ASSIGNMENT: Pull each line holding the word "Given" from the data.

(Pixel coordinate grounding data)
***

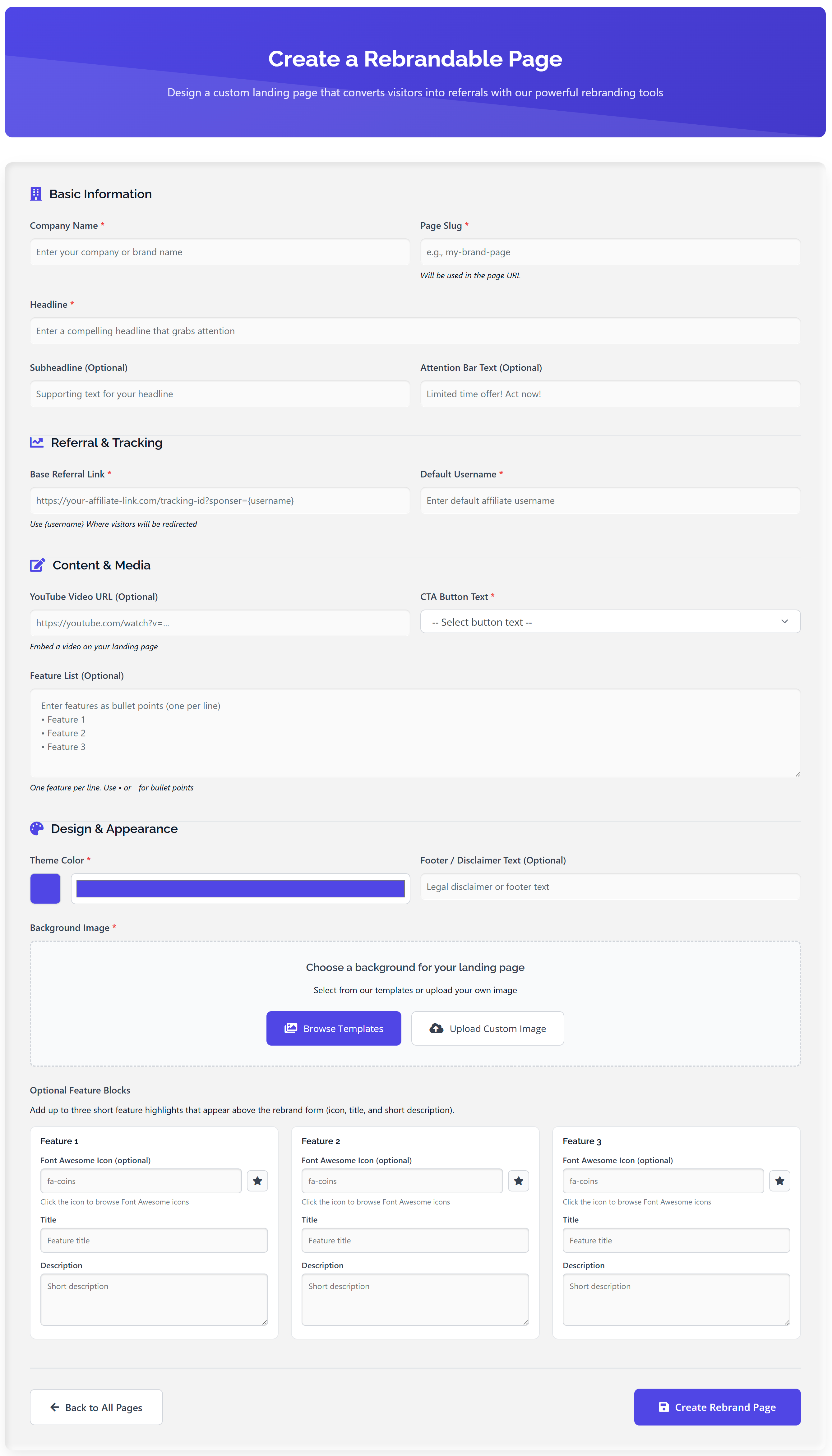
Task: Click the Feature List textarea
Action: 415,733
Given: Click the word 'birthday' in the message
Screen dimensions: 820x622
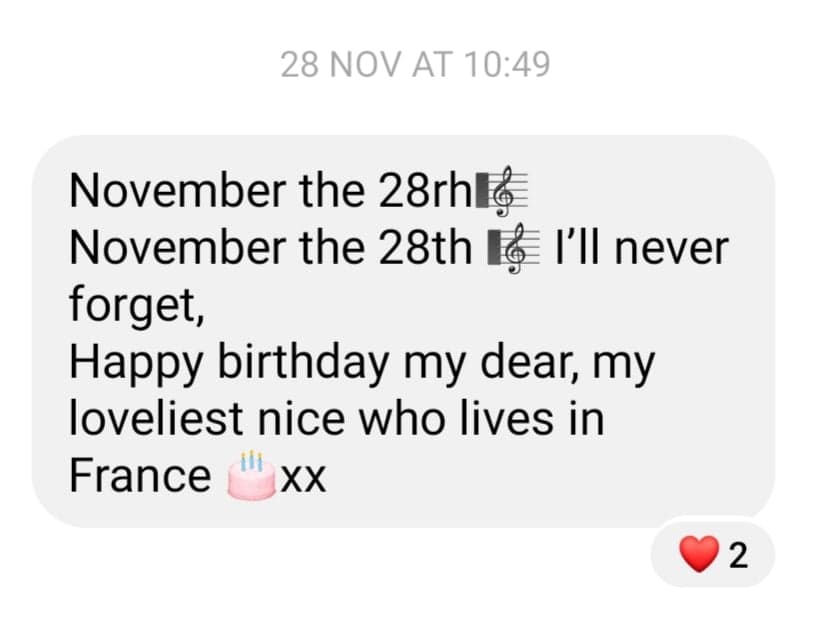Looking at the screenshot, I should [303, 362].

***

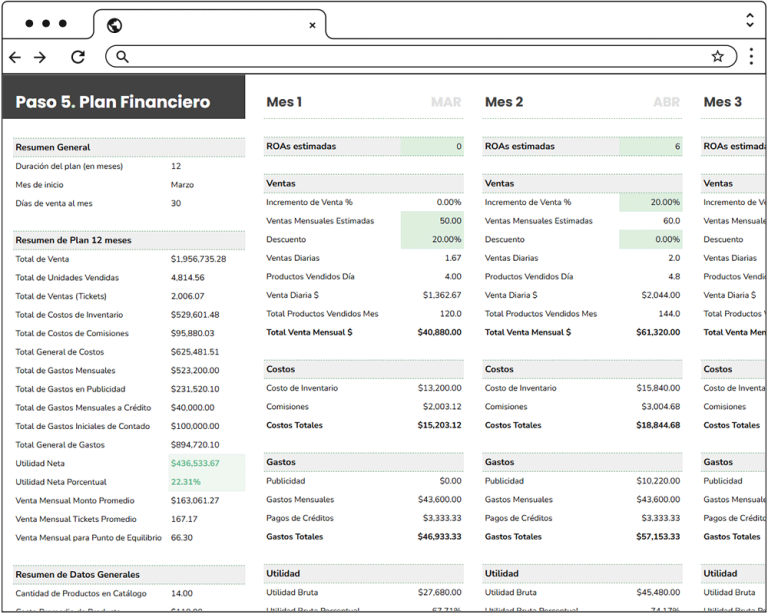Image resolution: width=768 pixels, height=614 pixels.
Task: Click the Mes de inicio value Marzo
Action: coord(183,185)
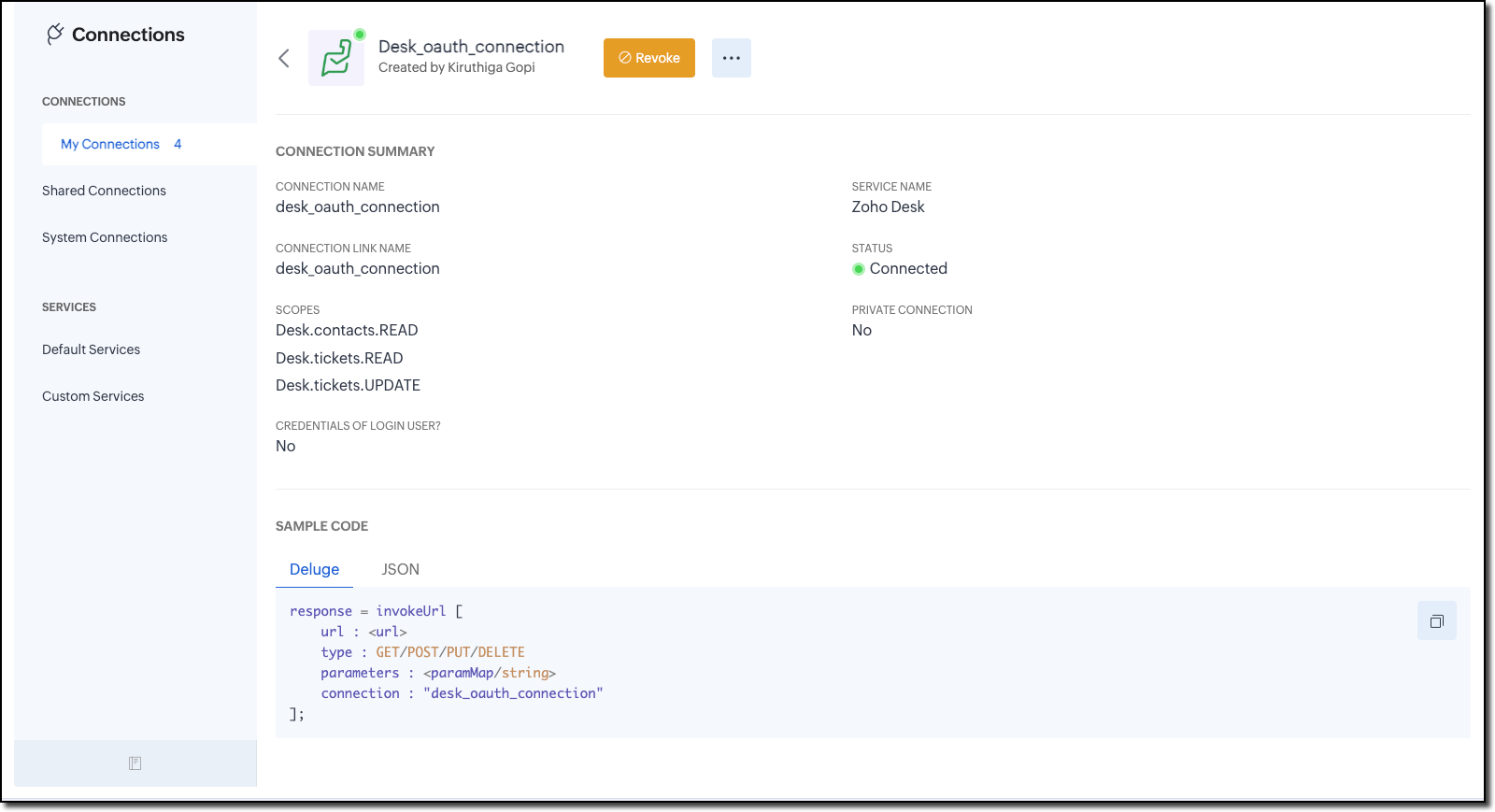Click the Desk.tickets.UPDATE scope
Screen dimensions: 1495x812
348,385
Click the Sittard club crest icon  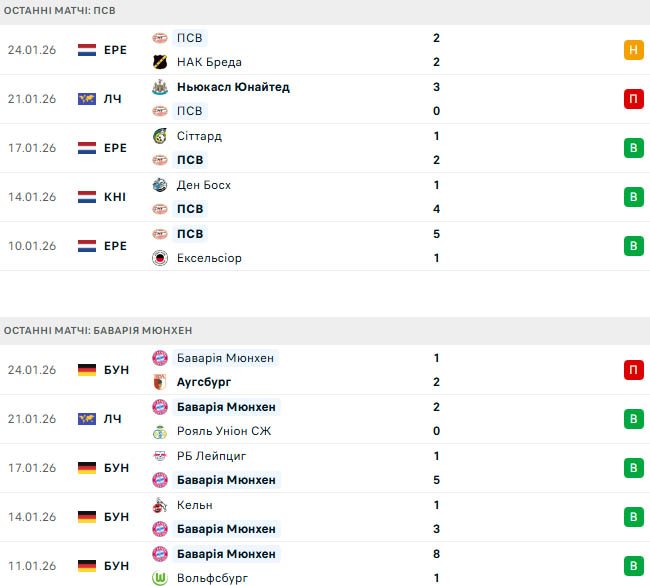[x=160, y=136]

***

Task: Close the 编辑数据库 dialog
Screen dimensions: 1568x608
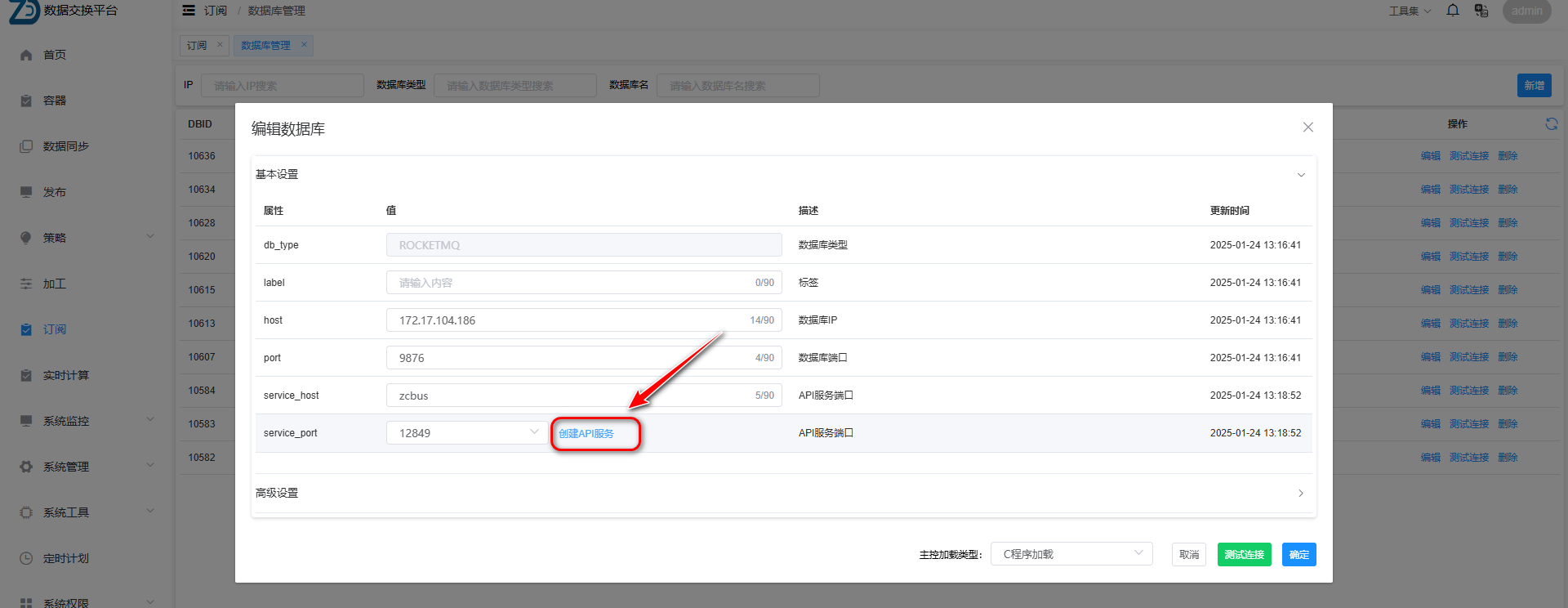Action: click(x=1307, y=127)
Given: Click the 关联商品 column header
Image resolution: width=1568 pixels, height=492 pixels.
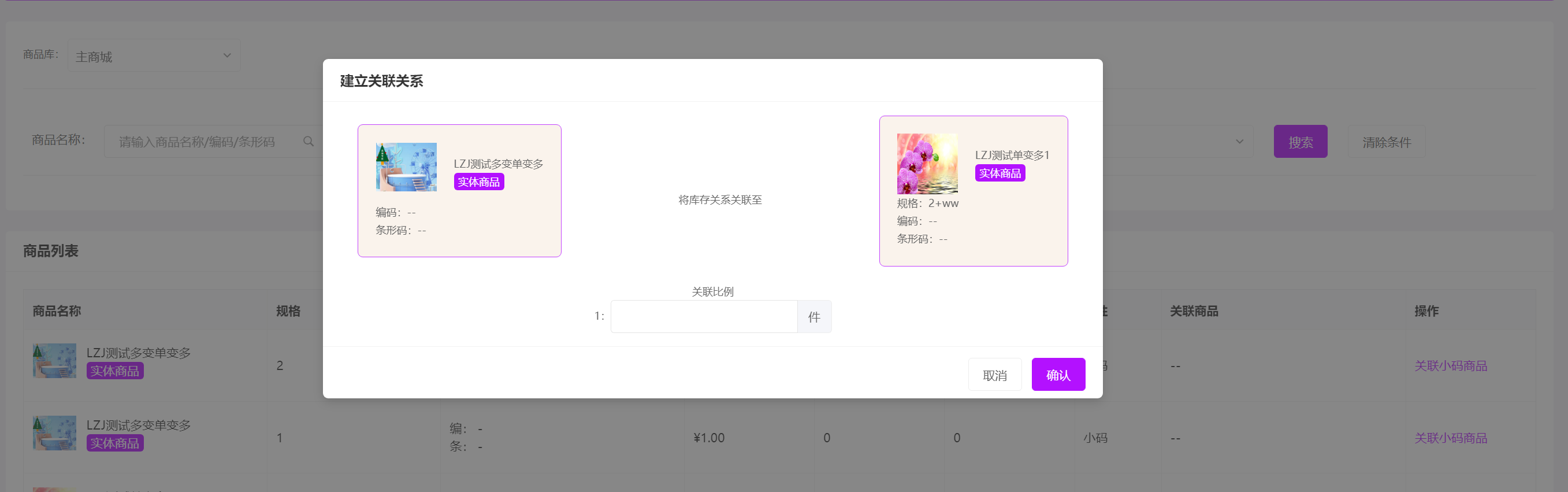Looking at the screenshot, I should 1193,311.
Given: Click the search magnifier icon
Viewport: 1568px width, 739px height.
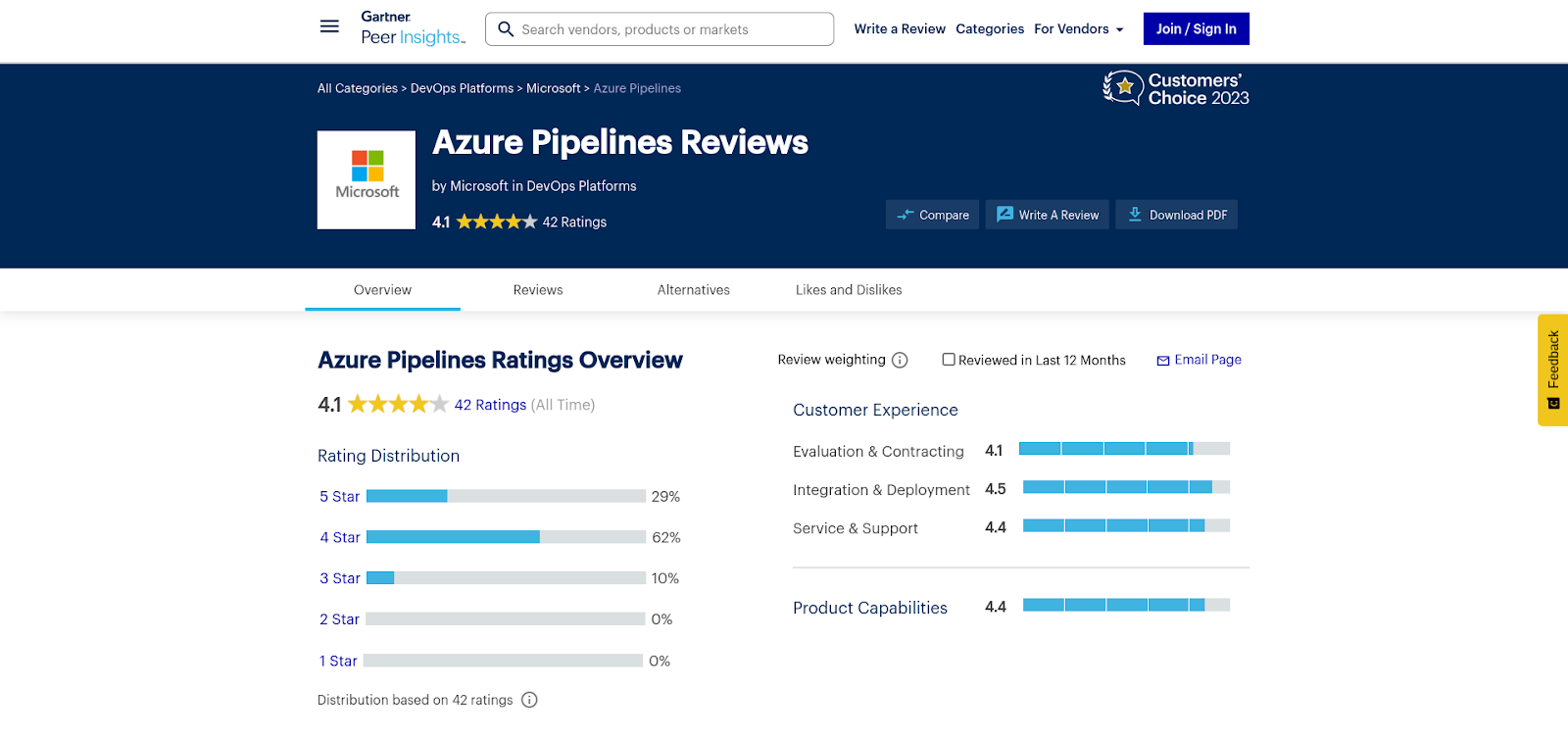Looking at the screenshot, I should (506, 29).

***

PROBLEM SOLUTION:
Given: Click the word 'birthday' in the message
Given: Click the 关联商品 column header
Given: Click the search magnifier icon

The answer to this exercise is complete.